There are many reasons and variables why commodities in general are making an expected comeback, while agricultural commodity grains continue to struggle.
Corn is one of those, as it dropped for the second day in a row, while its commodity counterparts outside of grains made significant increases, including oil, gold and silver.
Corn futures, and other grain futures will continue to battle to retain price thresholds as the economic slowdown cuts back on governments spending money in the U.S., which in general has higher grain prices.
The price of corn futures has already fallen over 50 percent since early summer, and there's nothing in play that will keep that from continuing on.
While the Argentine drought has cut into wheat, corn and soy production, it doesn't look like it'll cause any shortages, as global production has been up this year.
There has been nothing wrong with the grain this year, as the yield for corn has been good, and production solid. That's not the problem, as with oil.

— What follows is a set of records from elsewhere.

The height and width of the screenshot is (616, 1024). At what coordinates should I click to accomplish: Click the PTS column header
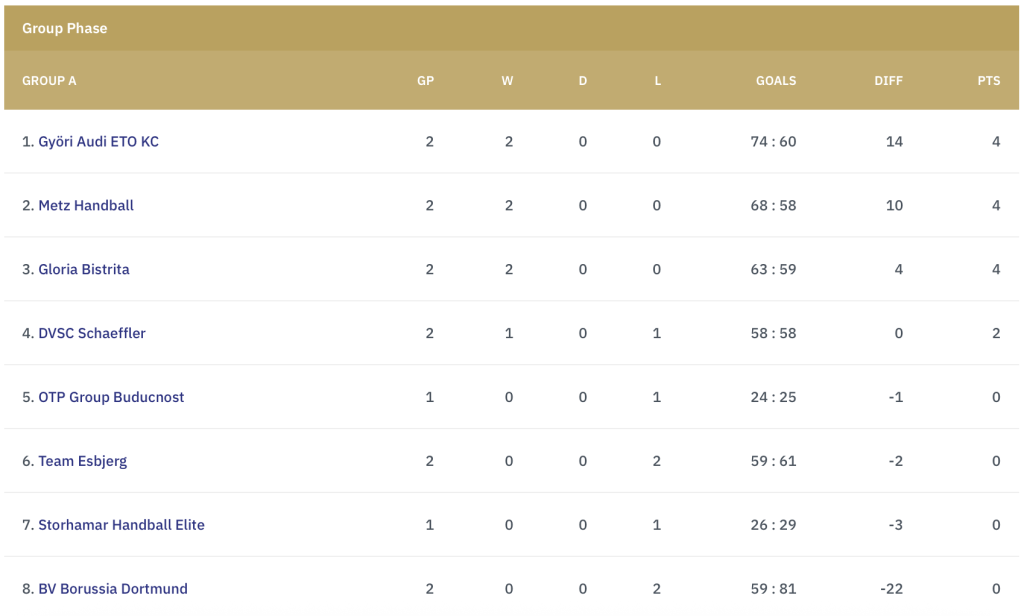click(989, 81)
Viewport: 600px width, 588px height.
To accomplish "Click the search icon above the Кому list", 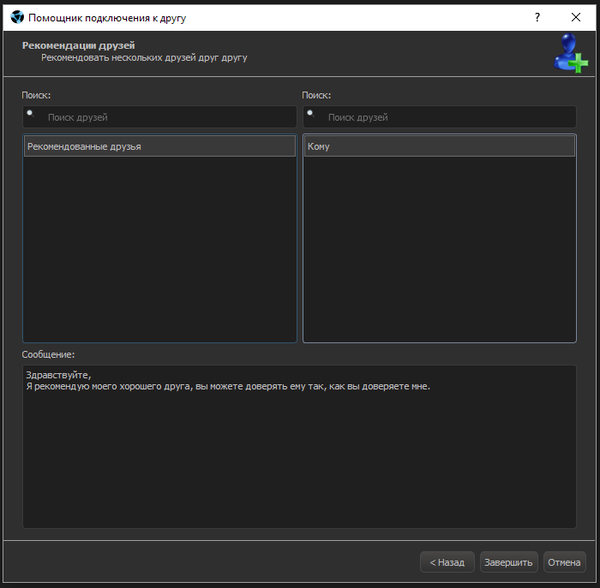I will (x=311, y=115).
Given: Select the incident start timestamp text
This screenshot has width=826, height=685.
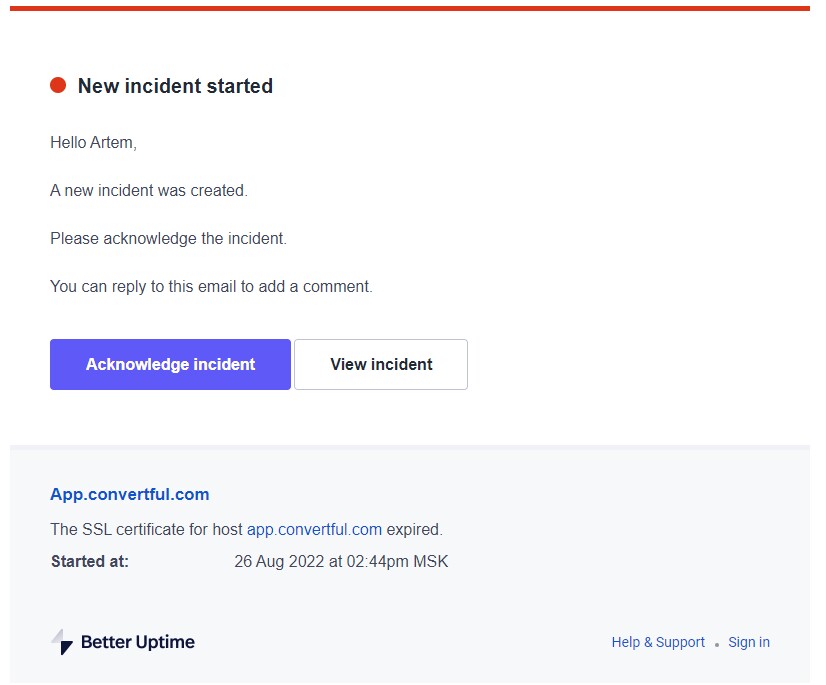Looking at the screenshot, I should pos(341,561).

There's just so much people are willing to spend this year across the world, and demand, more than anything else is what's driving corn futures, as well as most other commodity markets.
Now that government spending have been irresponsibly brought into the mix, farmers, companies and investors are looking to them for solace, rather than allowing the market to clean itself out and poorly run businesses to fail.

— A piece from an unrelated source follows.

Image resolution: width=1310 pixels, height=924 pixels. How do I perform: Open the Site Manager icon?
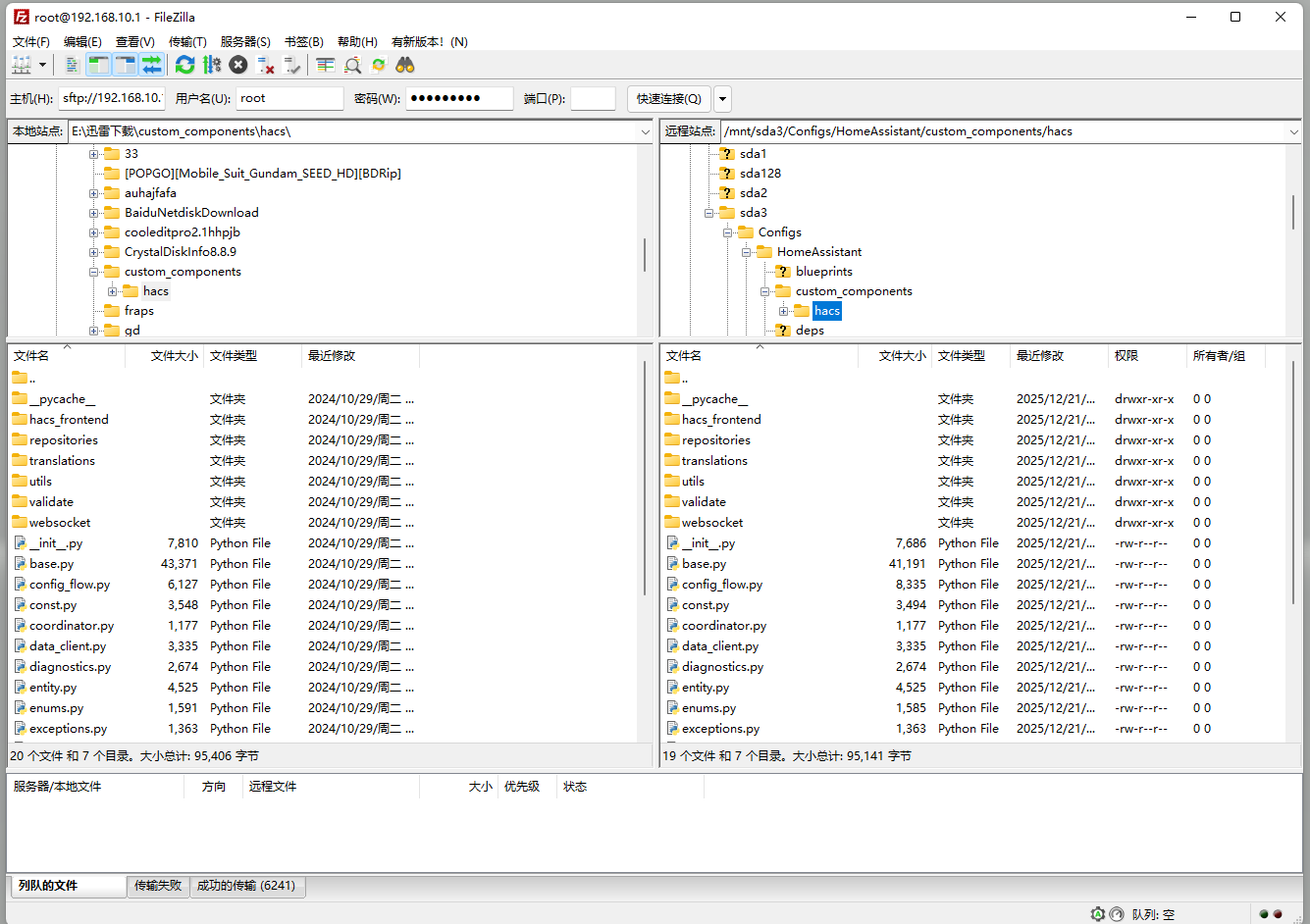[22, 65]
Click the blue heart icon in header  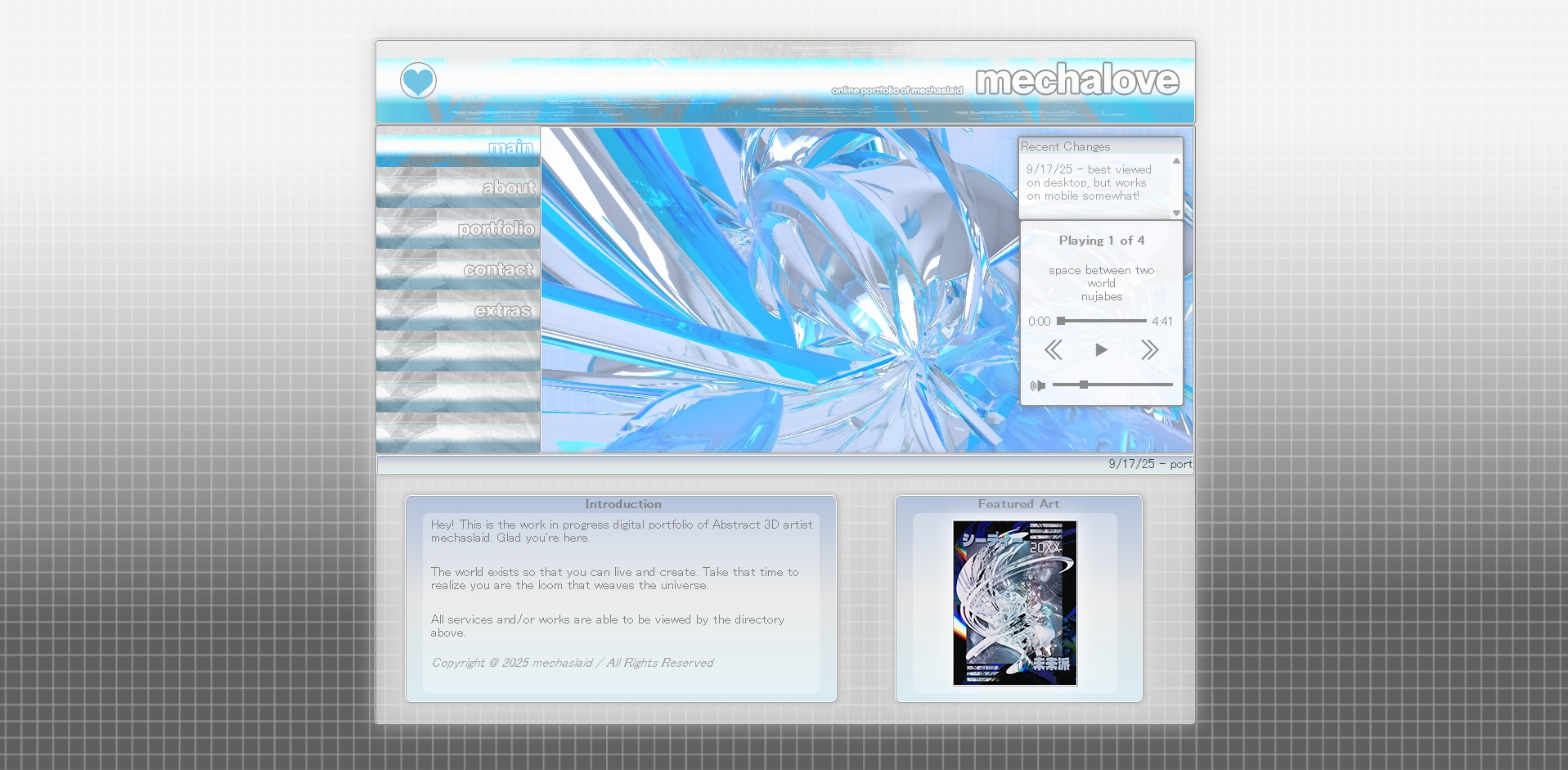tap(418, 81)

So with corn storage, production and yield being fine, the deciding factor will be the economies of the individual countries and the willingness to spend on grains, including corn.
Until the pocketbooks are opened up again, corn futures, along with all grain futures, will continue to be under downward pressure.
Accordingly commodity grains and the corn belt that produces them will struggle until the economic conditions improve. From what it looks like, it'll be some time before that battle will be over.